Assignment:
According to the passage on workers' compensation, why should severe on-the-job injuries be investigated for possible third-party liability? Answer in one to three sentences.

--- Document excerpt Enclosed Below ---

On-the-job accidents are a common cause of injuries that lawyers in our firm see on a regular basis. As most know, workers injured on the job as a rule, are entitled to workers’ compensation benefits. Workers’ compensation is referred to as an exclusive remedy, meaning that it is often an injured employee’s only option for recovering damages as a result of their accident. Simply put, an employee cannot sue their employer for negligence if they are subject to worker’s compensation, which is a no-fault system. An injured employee will receive benefits for lost wages, medical care and rehabilitation, under workers compensation even if the worker plays some role in causing the injuries.
The no fault system provides a quick and easy remedy for minor on the job injuries. In minor injury cases, or when the employee may have contributed to their accident, it is likely the best remedy and only available option. However, if the on-the-job injury is severe, workers’ compensation benefits will not adequately compensate the injured employee. For this reason, it is important to investigate severe on-the-job injuries and determine if there is a potential for any third party liability. Unfortunately, a troubling trend in employment relationships is illuminating a flaw in the system.
Workers compensation is intended to benefit both the injured employee and the employer. In theory, the system works to the benefit of each party. The injured worker is entitled to lost wages and medical care until they are able to return to work. Because the injured worker doesn’t have to prove fault, the employee receives the benefits quickly. In exchange, employers are assured the injured employee will not sue them for negligence and the only remedy is statutorily limited and capped.
The employer must have workers’ compensation coverage or a self-insurance fund. At the heart of the system is the employee-employer relationship. Workers’ compensation should only apply to those two parties who have agreed to this give and take agreement. However, quite often third parties that are not part of the employer-employee relationship are reaping the benefits of the workers’ compensation system.

--- End of Enclosed Document excerpt ---
--- Data records Enclosed Below ---

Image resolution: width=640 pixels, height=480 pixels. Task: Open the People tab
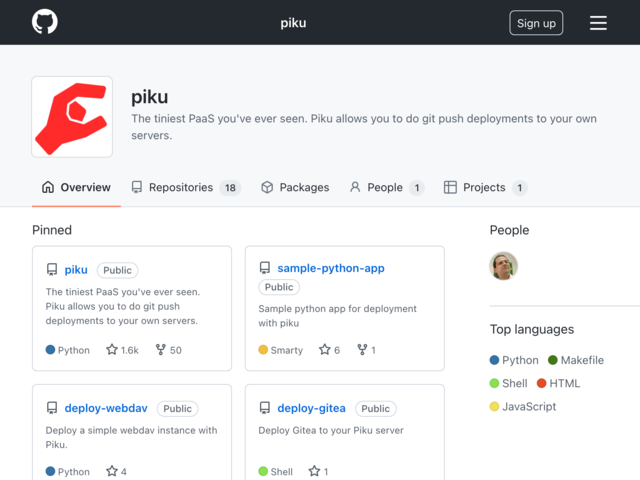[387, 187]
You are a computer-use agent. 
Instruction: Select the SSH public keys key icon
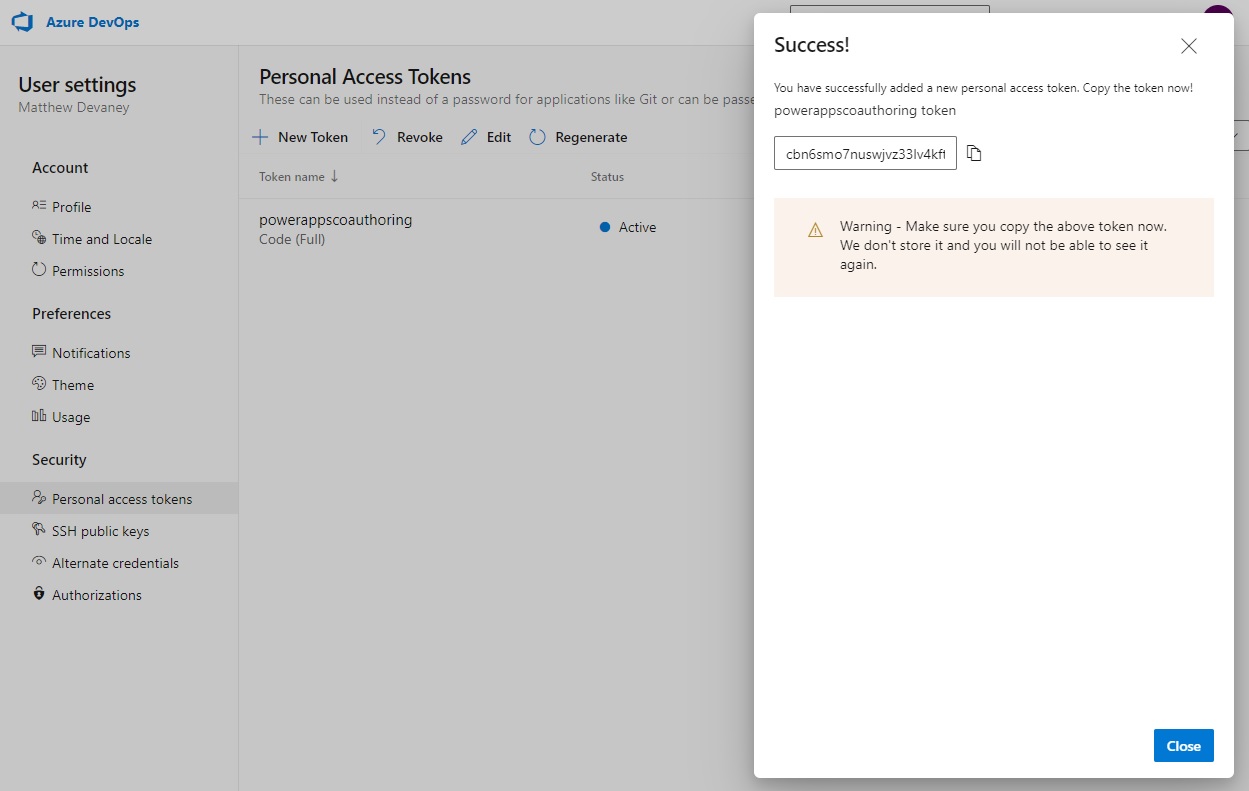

--- End of Enclosed Data records ---
--- Data records Enclosed Below ---

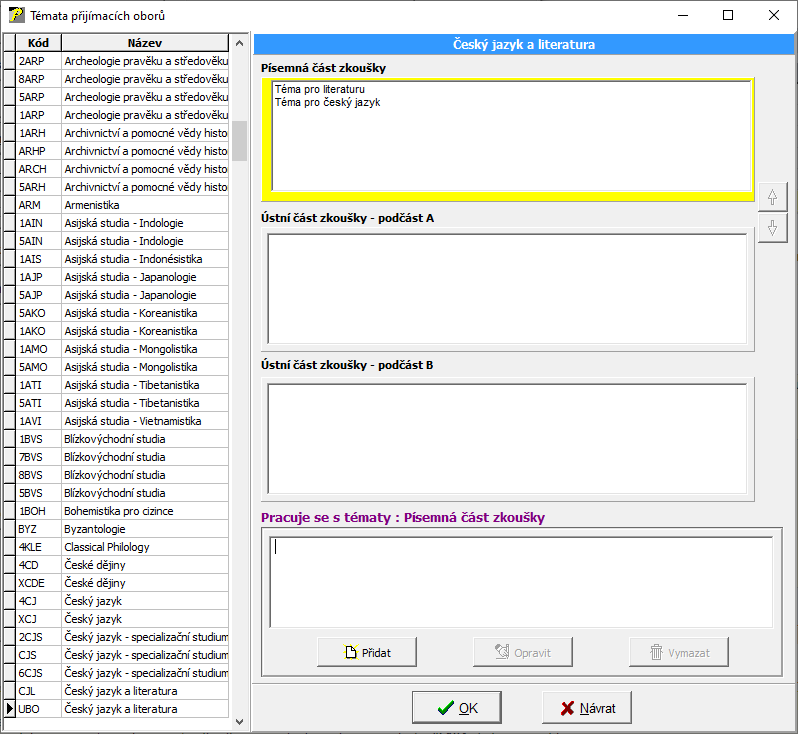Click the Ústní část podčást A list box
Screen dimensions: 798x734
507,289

--- End of Enclosed Data records ---
--- Data records Enclosed Below ---

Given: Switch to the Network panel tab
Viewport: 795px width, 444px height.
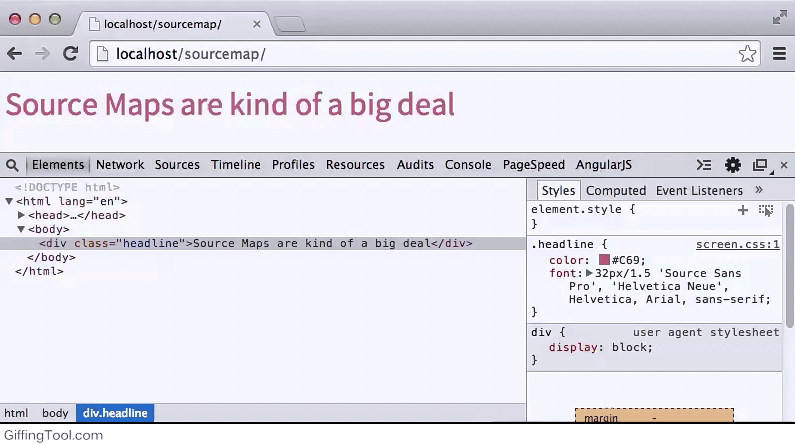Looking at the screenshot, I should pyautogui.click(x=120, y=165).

--- End of Enclosed Data records ---

Response to the task:
When an on-the-job injury is severe, workers' compensation benefits will not adequately compensate the injured employee. For that reason, severe injuries should be investigated to determine whether any third party may be liable.